(Task):
Copy the entries without a single change. Pictures should be dropped.

(Recorded data):
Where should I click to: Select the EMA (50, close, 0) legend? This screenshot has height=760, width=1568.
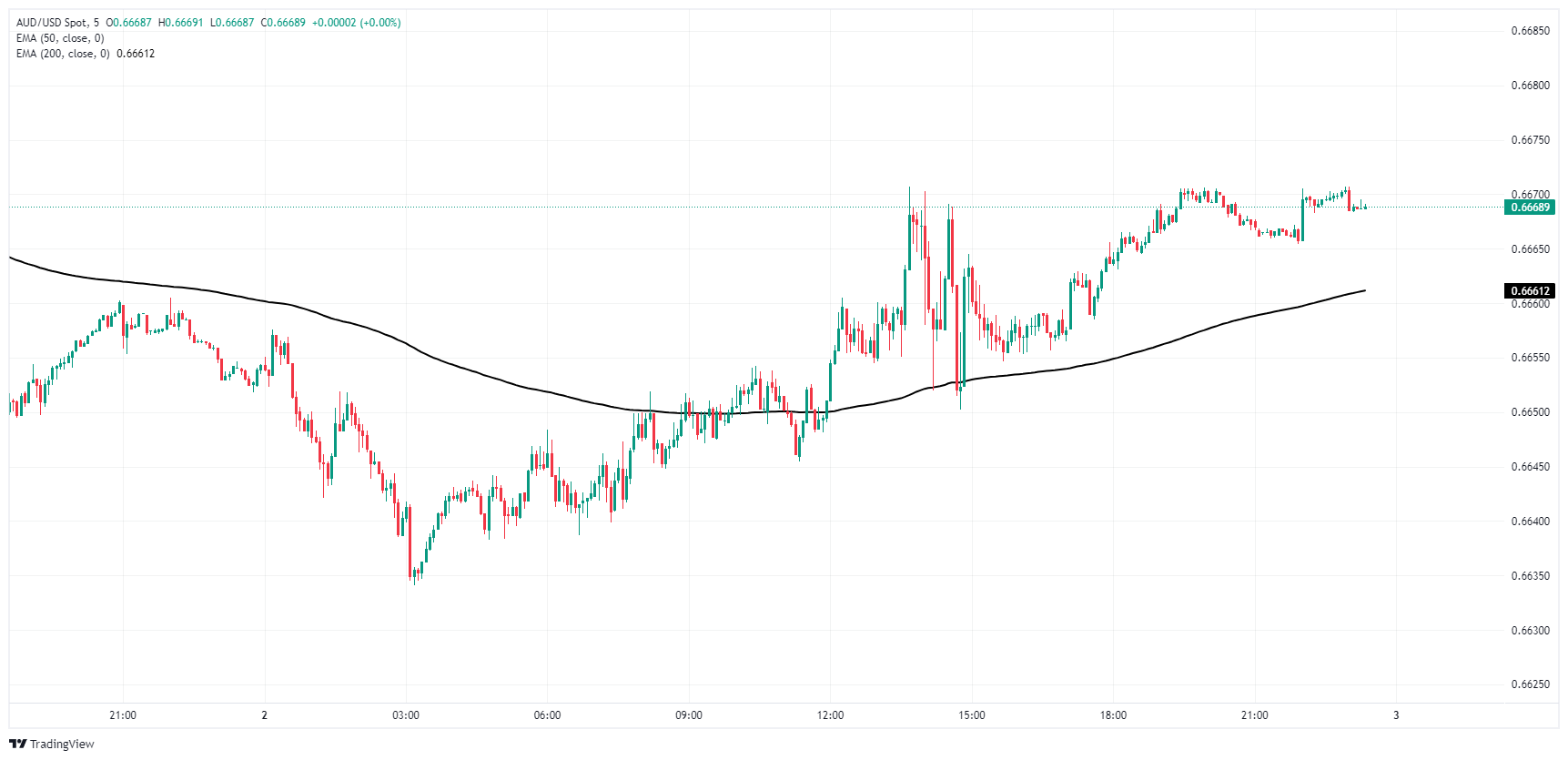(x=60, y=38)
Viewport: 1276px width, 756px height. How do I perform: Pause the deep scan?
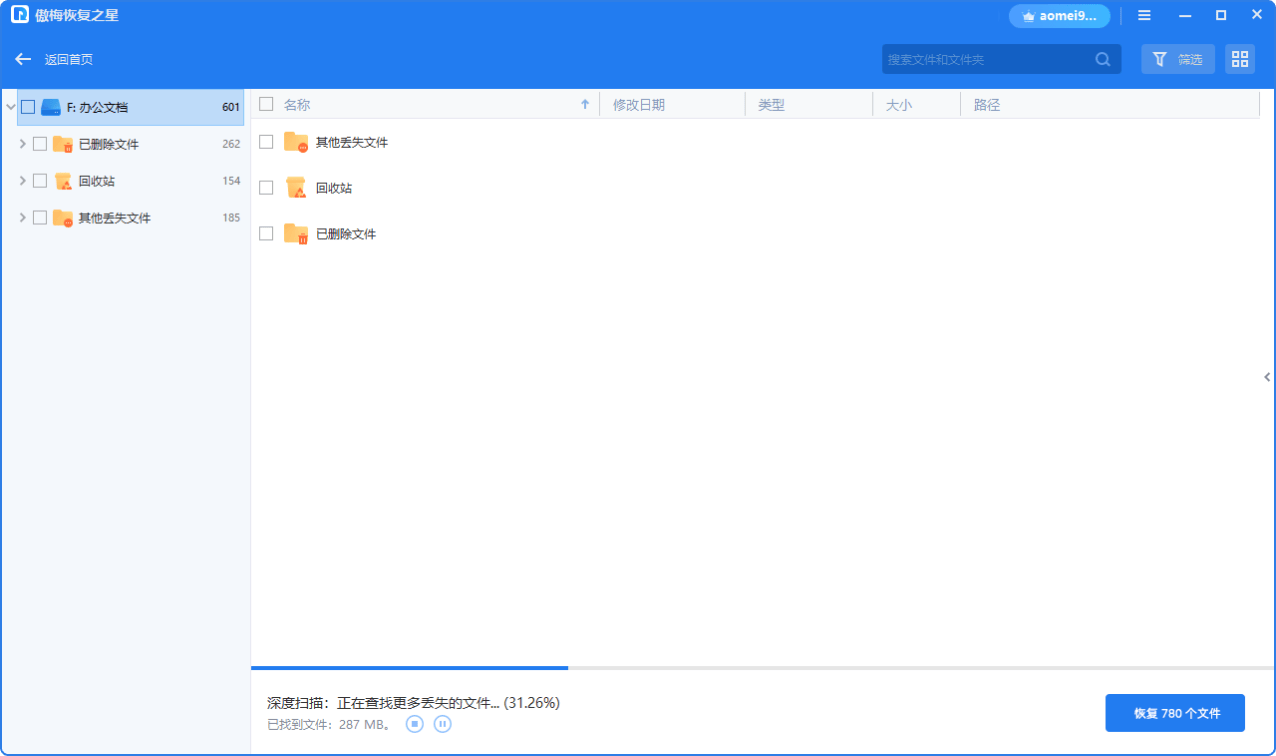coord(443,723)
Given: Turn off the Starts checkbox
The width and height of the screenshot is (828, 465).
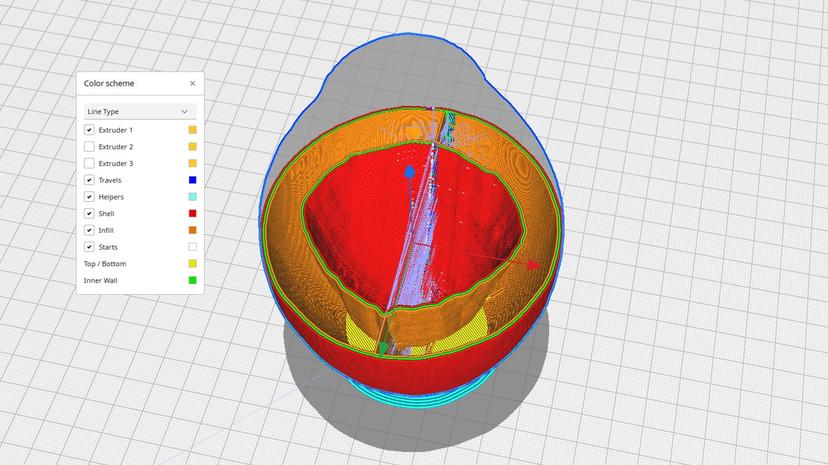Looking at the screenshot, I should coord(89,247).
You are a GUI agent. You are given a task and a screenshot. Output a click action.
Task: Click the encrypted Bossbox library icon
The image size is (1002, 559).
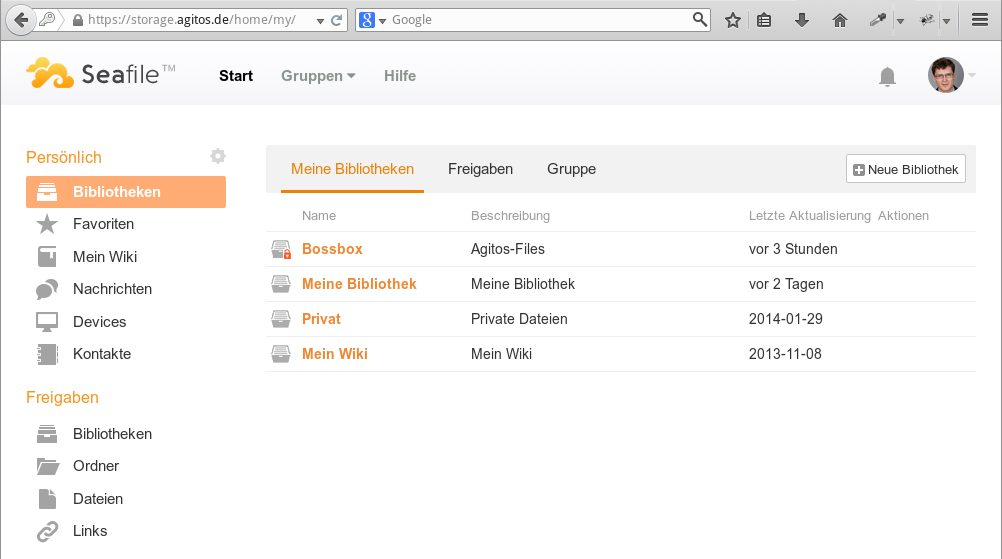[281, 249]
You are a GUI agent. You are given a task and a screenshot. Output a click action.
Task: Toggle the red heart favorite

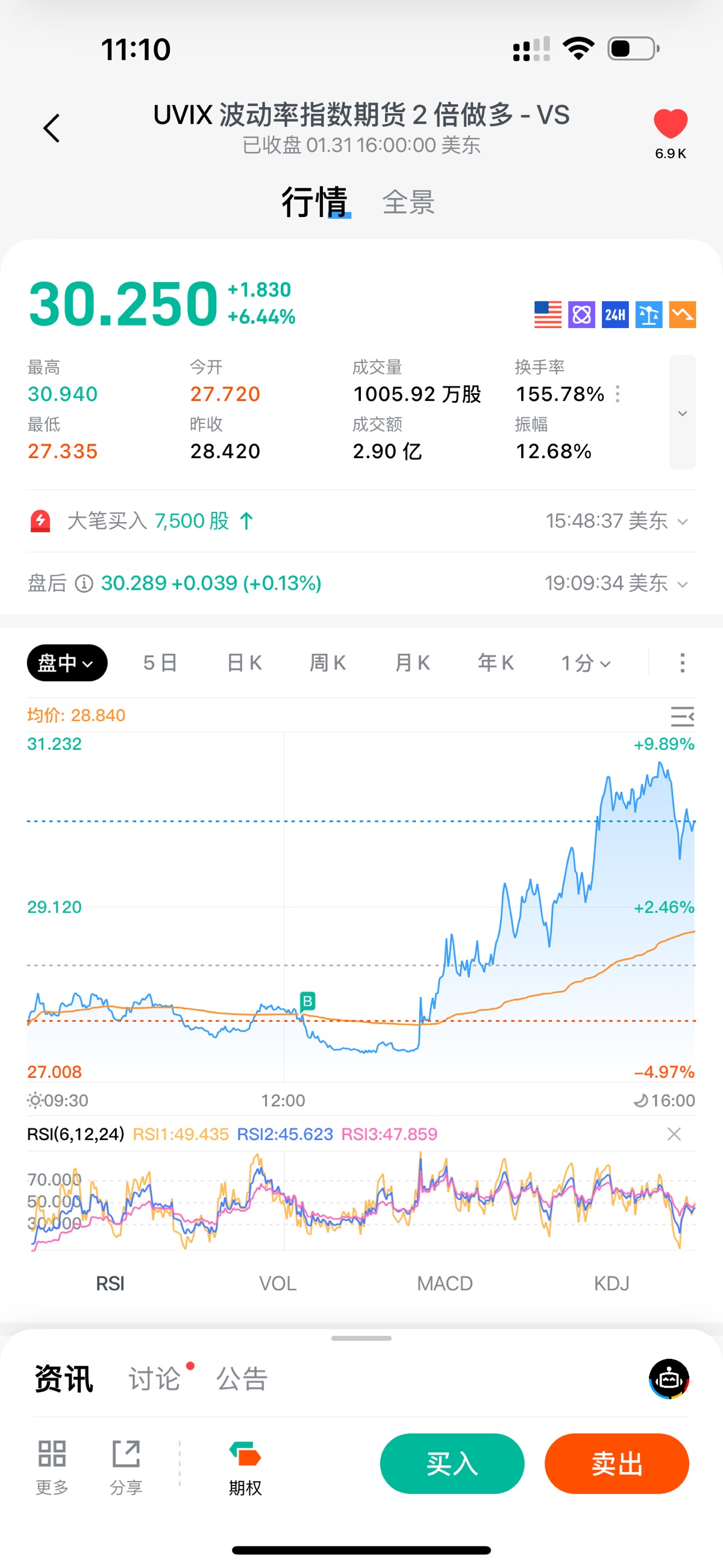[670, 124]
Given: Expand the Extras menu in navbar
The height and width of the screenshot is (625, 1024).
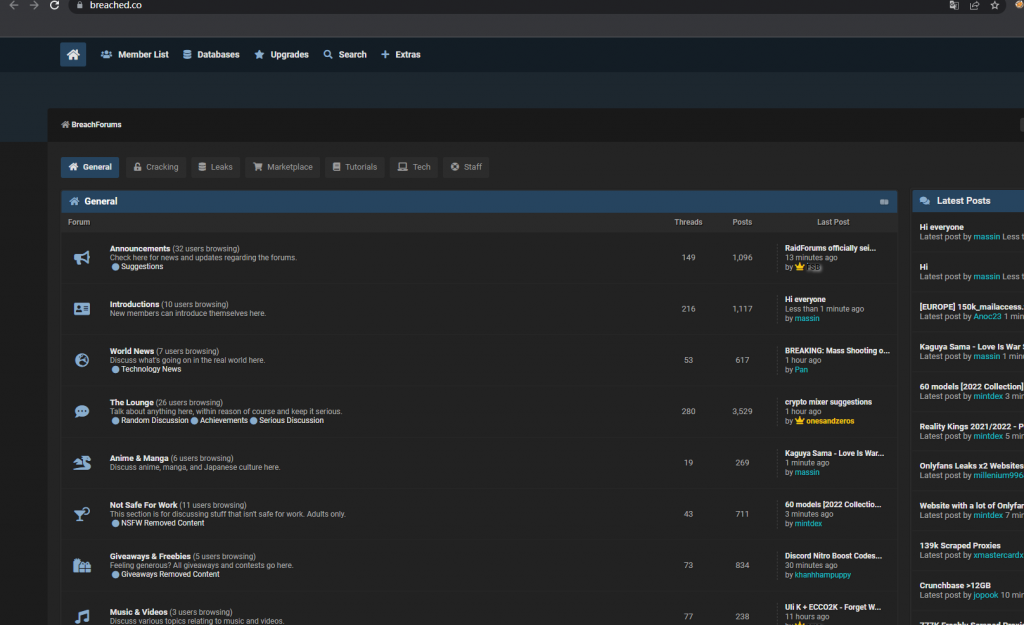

(Response):
Where should I click to: Select the EMA (50, close, 0) legend? This screenshot has height=760, width=1568.
(x=60, y=38)
Viewport: 1276px width, 756px height. How do I perform: Pause the deep scan?
coord(443,723)
Given: Turn off the Starts checkbox
The width and height of the screenshot is (828, 465).
Looking at the screenshot, I should coord(89,247).
You are a GUI agent. You are given a task and a screenshot. Output a click action.
Task: Click the encrypted Bossbox library icon
The image size is (1002, 559).
[281, 249]
You are a GUI agent. You are given a task and a screenshot. Output a click action.
Task: Toggle the red heart favorite

[670, 124]
Given: Expand the Extras menu in navbar
The height and width of the screenshot is (625, 1024).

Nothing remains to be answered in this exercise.